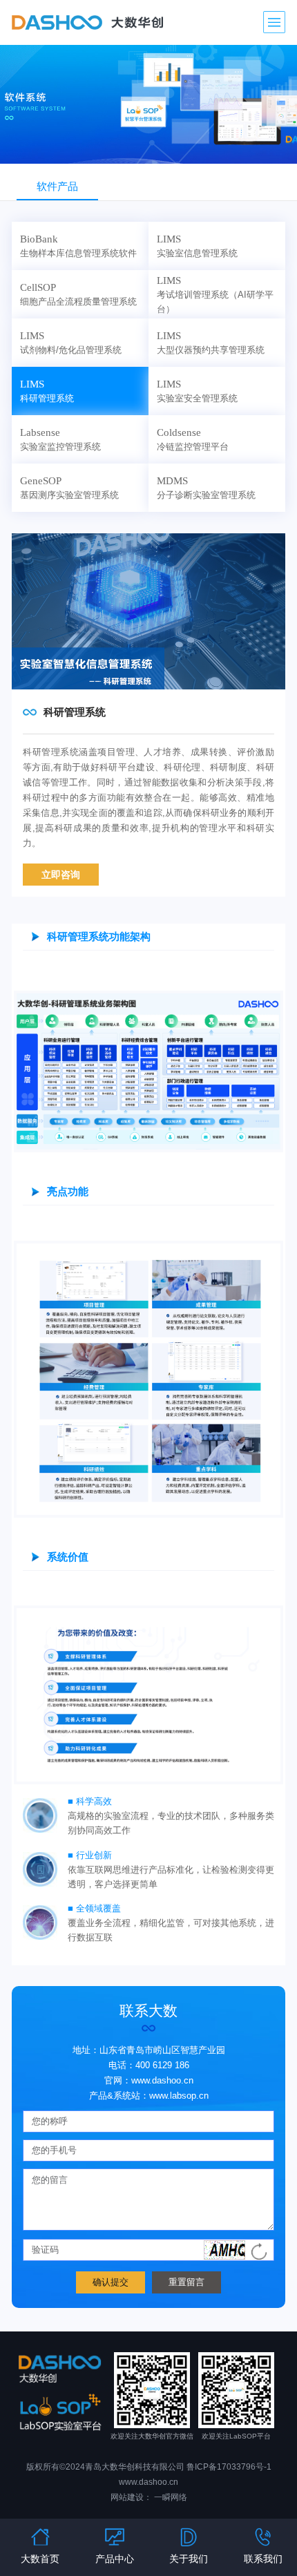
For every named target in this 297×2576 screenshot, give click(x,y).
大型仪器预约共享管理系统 (211, 342)
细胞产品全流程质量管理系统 (78, 294)
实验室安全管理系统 (197, 390)
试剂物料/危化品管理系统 (71, 342)
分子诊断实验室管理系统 (206, 487)
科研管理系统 (47, 390)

-*-*-

REQUIRED WORK:
From the line holding "大型仪器预约共享管理系统 (211, 342)" to the last line of the entries above, restate each line exactly; include both ends and omit everything else.

SOLUTION BELOW:
大型仪器预约共享管理系统 (211, 342)
细胞产品全流程质量管理系统 (78, 294)
实验室安全管理系统 (197, 390)
试剂物料/危化品管理系统 (71, 342)
分子诊断实验室管理系统 (206, 487)
科研管理系统 (47, 390)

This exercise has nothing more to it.